The program may overserve kids with less-complex needs — and underserve those with complex issues who often need the most help or are traditionally harder to treat, such as older youth and those experiencing a range of serious concerns such as psychosis, bipolar disorder and substance use disorders.

Using Medicaid data that approximates youth demographics and health conditions, the state projected that of all young people who may need WISe, about 23% would be 18-20 years old. But in practice, this age group makes up only 3.1% of WISe enrollees; meanwhile, about 40% of youngsters in the program are ages 5-11, twice as many as projected. 

Similarly, about half of the state’s children with bipolar disorder who might need WISe are likely missing out on services, the state data shows. And the program serves a disproportionately high number of those with mental health conditions that are sometimes less severe, such as anxiety, ADHD and impulse control problems; Sasser notes that it’s likely some kids with ADHD have multiple diagnoses, however, which would make their treatment plan more complex. 

Those ages 18-20 are harder to attract into WISe because they have more rights over their own care, and they may not want to be told what to do, said Tina Burrell, a Health Care Authority acting supervisor who has been involved in implementing WISe since 2014. Burrell said HCA is now paying a youth peer to do outreach to this age group.

HCA officials caution that there are complicated factors behind the numbers: For example, certain conditions like bipolar are being categorized differently now, compared to when the state created its original estimate.

But Gardner sees these discrepancies as a form of cherry-picking kids who are easier to serve, “and the result is you don’t necessarily get to the kids who are like the young person who is now stuck in the hospital,” he said, referring to Charlie. 

“It’s a fundamental flaw,” he added.

At least one other state, Maine, could face serious legal consequences for similar shortcomings. On June 22, the civil rights division of the U.S. Department of Justice unveiled details of an investigation of Maine’s pediatric mental health system, finding the state had violated the Americans with Disabilities Act.

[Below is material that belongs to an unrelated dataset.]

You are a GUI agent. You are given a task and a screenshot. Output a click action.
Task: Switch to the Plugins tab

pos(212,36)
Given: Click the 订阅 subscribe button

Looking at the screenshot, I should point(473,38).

Similar to Washington, hundreds of Maine children who are eligible for outpatient or community-based care are instead living away from their families in hospitals and other residential treatment settings. 

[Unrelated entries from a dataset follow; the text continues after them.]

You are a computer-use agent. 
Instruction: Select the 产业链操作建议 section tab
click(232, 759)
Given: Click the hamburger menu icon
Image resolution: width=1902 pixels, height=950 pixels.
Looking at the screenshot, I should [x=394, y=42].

As Charlie passes one year locked inside Seattle Children’s, he has missed every holiday, celebrating his 18th birthday, and his high school graduation. Every week, his mom still joins a Zoom call with upward of 40 people from various state agencies, medical providers — and lots of lawyers — to talk, and talk and talk about what’s next.

A couple of days each week, a caretaker from an outpatient provider called Good Intentions visits his hospital room to work with him on behavior. Carmin sees this new service as a small win.

But the fight’s not over, she said, until Charlie comes home.